20. Anonymous says: November 2, 2008
I also have a few more questions for you Gustavo concerning your certitude about Armenian claims.
1. Did you know that during the time period in question, starting in 1914 (before the relocation of Ottoman Armenians) until the end of WWI that 200,000 Armenian militants were armed and fighting against the Ottoman Empire?
2. Do you know that's more troops than the U.S. has had in Iraq at one time during this most recent war?
3. Did you know that Ottoman Armenians, including those who were then currently sitting members of the Ottoman parliament, just prior to the start of WWI hostilities, openly told the Ottoman government they would fight with the Russians against the Ottomans?
4. Do you know that Armenian political leaders admitted at the Paris Peace conference, and told anyone who would listen, that Ottoman Armenians in southeastern were "de facto belligerants" against the Ottoman Empire from the very outset of the war?
You should go read some publications authored by the leaders of the Armenian militants: Garegin Pastermadjian, Boghos Nubar and Hovhannes Katchaznouni -- those are good ones to start with.
My understanding is that, if you are a "de facto belligerant", it's called "war" and not "genocide."
21. Jannaan says: November 3, 2008
Please refer to
http://www.thejc.com/node/7528
titled: "Denial is not a criminal matter"
22. Bob Squalonero says: November 3, 2008
"Who, after all, speaks today of the annihilation of the Armenians?" -- Adolf Hitler, in a speach given on 8/22/1939.
I'm sorry, was someone was saying something about the Armenian genocide never occurring?
23. Stanley Fiala says: November 3, 2008
#22 Jannaan, we have such laws in USA it is called "Hate Crime Act".
Under this law a homosexual can hang white woman Sarah Palin in front of his house but white woman can't hang a homosexual in front of her house.
Did Gustavo condemned this homosexual hate crime???...... I am waiting for an article.
Folks, same abuse will happen to the marriage if homosexuals get hold of it.
SO VOTE YES ON 8.
24. Ergun Kirlikovali says: November 3, 2008
THE INFAMOUS HITLER QUOTE: A FORGERY
http://www.turkla.com/yazar.php?mid=447&yid=4
Please read Dr.

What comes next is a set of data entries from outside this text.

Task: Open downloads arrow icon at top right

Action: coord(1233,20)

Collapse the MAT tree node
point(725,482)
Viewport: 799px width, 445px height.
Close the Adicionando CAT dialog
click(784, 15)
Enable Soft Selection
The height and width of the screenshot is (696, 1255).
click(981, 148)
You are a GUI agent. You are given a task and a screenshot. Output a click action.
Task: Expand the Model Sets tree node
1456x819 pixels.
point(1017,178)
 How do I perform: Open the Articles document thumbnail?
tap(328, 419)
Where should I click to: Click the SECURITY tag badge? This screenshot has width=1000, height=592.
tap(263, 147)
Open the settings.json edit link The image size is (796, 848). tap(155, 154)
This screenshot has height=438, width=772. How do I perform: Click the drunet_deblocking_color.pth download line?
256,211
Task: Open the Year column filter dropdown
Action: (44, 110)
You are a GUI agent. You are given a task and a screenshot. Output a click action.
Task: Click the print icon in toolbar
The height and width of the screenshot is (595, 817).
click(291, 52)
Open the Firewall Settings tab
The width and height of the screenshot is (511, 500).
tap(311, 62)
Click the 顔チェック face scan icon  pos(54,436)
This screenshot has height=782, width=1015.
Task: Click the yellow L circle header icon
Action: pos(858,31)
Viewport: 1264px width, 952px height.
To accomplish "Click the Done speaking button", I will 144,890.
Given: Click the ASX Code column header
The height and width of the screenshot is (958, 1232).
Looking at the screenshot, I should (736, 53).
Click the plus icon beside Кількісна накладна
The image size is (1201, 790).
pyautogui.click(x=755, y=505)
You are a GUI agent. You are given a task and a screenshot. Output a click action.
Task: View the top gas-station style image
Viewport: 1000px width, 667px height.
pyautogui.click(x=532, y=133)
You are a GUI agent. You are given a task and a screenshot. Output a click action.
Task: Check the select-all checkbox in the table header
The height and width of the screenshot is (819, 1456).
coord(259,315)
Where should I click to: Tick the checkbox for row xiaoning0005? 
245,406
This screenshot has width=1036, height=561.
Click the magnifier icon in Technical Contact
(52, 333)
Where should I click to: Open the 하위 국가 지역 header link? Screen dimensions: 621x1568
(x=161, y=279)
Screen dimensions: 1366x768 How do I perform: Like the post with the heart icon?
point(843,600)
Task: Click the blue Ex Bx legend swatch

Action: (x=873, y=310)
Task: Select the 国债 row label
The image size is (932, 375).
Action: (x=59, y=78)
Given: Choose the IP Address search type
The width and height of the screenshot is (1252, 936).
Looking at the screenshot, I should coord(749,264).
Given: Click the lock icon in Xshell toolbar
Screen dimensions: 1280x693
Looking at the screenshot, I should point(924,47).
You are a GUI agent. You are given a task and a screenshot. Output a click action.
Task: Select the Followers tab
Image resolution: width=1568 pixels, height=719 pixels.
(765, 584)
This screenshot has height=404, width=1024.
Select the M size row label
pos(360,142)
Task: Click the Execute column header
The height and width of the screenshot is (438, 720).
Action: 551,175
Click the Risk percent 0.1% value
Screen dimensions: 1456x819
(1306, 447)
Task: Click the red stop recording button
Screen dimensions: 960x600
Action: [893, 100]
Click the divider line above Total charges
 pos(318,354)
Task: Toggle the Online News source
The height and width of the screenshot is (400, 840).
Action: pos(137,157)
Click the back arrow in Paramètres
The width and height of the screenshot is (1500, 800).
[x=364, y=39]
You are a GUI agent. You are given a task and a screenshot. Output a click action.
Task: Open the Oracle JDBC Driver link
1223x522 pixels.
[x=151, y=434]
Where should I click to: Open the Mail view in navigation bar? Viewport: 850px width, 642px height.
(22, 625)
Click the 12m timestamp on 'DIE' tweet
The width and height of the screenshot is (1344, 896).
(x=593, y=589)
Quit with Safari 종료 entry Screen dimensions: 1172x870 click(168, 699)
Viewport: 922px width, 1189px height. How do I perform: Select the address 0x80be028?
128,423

Heath Lowry’s (Prof. of History, Princeton University) research tracing the origins of the alleged Hitler statement.
It reveals how an infamous Hitler quote, an “embellishment” and a clever fabrication, found its way to the highest levels of the American society: media, politics, even museum. Imagine, if you will, our elected officials, uttering these baseless words, believing that they are factual just because it is repeated so often, when in reality, they are not.
How can we trust a politician, or even an academician, a journalist, or anyone else, for that matter, who blindly subscribes to the Armenian claims, is spite of the massive body of historical evidence and scholarly research that categorically refute and reject them?
Such ethocidal* behavior on the part of some of our elected officials and others is simply inexcusable. The Turks may make a “risk-free, easy target” for the hateful AFATH propaganda due to Turkish silence and a bonanza for those politicians like Schiff seeking a "quick return on investment" as in AFATH support.
The dignified Turkish silence is based in deep rooted Turkish culture where it is believed that suffering and does not need advertising, marketing, or selling . This dignified Turkish silence must not be misinterpreted as admission of guilt. Turks may never match the AFATH’s** arrogance, pettiness, or intensity.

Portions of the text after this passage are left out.